I need to extract data from a large xml file in R. The file size is 60 MB. I use the following R code to download the data from the Internet:
library(XML)
library(httr)
url = "http://hydro1.sci.gsfc.nasa.gov/daac-bin/his/1.0/NLDAS_NOAH_002.cgi"
SOAPAction = "http://www.cuahsi.org/his/1.0/ws/GetSites"
envelope = "<?xml version=\"1.0\" encoding=\"utf-8\"?>\n<soap:Envelope xmlns:xsi=\"http://www.w3.org/2001/XMLSchema-instance\" xmlns:xsd=\"http://www.w3.org/2001/XMLSchema\" xmlns:soap=\"http://schemas.xmlsoap.org/soap/envelope/\">\n<soap:Body>\n<GetSites xmlns=\"http://www.cuahsi.org/his/1.0/ws/\">\n<site></site><authToken></authToken>\n</GetSites>\n</soap:Body>\n</soap:Envelope>"
response = POST(url, body = envelope,
add_headers("Content-Type" = "text/xml", "SOAPAction" = SOAPAction))
status.code = http_status(response)$category
Once I have received the response from the server, I use the following code to parse the data into a data.frame:
# Parse the XML into a tree
WaterML = content(response, as="text")
SOAPdoc = xmlRoot(xmlTreeParse(WaterML, getDTD=FALSE, useInternalNodes = TRUE))
doc = SOAPdoc[[1]][[1]][[1]]
# Allocate a new empty data frame with same name of rows as the number of sites
N = xmlSize(doc) - 1
df = data.frame(SiteName=rep("",N),
SiteID=rep(NA, N),
SiteCode=rep("",N),
Latitude=rep(NA,N),
Longitude=rep(NA,N),
stringsAsFactors=FALSE)
# Populate the data frame with the values
# This loop is VERY SLOW it takes around 10 MINUTES!
start.time = Sys.time()
for(i in 1:N){
siteInfo = doc[[i+1]][[1]]
siteList = xmlToList(siteInfo)
siteName = siteList$siteName
sCode = siteList$siteCode
siteCode = sCode$text
siteID = ifelse(is.null(sCode$.attrs["siteID"]), siteCode, sCode$.attrs["siteID"])

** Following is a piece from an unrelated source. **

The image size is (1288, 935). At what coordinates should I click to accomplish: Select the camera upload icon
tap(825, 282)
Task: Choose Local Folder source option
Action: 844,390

latitude = as.numeric(siteList$geoLocation$geogLocation$latitude)
longitude = as.numeric(siteList$geoLocation$geogLocation$longitude)
}
end.time = Sys.time()
time.taken = end.time - start.time
time.taken
The for loop that I use to parse the XML into a data.frame is very slow. It takes around 10 minutes to complete. Is there any way to make the loop faster?
I was able to get better performance by using xpath expressions to extract the information you want. Each of the calls to
xpathSApply
takes ~20 seconds on my laptop, so all the commands complete in less than 2 minutes.